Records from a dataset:
────────────────────
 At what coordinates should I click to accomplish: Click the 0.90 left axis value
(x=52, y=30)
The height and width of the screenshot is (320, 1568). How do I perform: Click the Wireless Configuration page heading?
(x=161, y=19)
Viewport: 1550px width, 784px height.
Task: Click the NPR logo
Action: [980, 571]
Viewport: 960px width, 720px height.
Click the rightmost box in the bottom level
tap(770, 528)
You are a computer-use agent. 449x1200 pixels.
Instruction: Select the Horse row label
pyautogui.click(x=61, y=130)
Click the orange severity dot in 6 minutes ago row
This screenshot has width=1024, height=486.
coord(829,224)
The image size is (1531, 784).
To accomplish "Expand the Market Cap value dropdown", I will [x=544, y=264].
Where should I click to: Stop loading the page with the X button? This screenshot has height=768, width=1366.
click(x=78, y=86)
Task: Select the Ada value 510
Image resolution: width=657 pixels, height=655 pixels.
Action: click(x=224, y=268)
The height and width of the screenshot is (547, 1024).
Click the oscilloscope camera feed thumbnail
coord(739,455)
────────────────────
Task statement: Each line in the records above must be returned exactly as it stands.

Answer space:
 At what coordinates should I click to accomplish: Click the 0.90 left axis value
(x=52, y=30)
The height and width of the screenshot is (320, 1568). How do I perform: Click the Wireless Configuration page heading?
(x=161, y=19)
Viewport: 1550px width, 784px height.
Task: Click the NPR logo
Action: [980, 571]
Viewport: 960px width, 720px height.
Click the rightmost box in the bottom level
tap(770, 528)
You are a computer-use agent. 449x1200 pixels.
Instruction: Select the Horse row label
pyautogui.click(x=61, y=130)
Click the orange severity dot in 6 minutes ago row
This screenshot has width=1024, height=486.
coord(829,224)
The image size is (1531, 784).
To accomplish "Expand the Market Cap value dropdown", I will [x=544, y=264].
Where should I click to: Stop loading the page with the X button? This screenshot has height=768, width=1366.
click(x=78, y=86)
Task: Select the Ada value 510
Image resolution: width=657 pixels, height=655 pixels.
Action: click(x=224, y=268)
The height and width of the screenshot is (547, 1024).
Click the oscilloscope camera feed thumbnail
coord(739,455)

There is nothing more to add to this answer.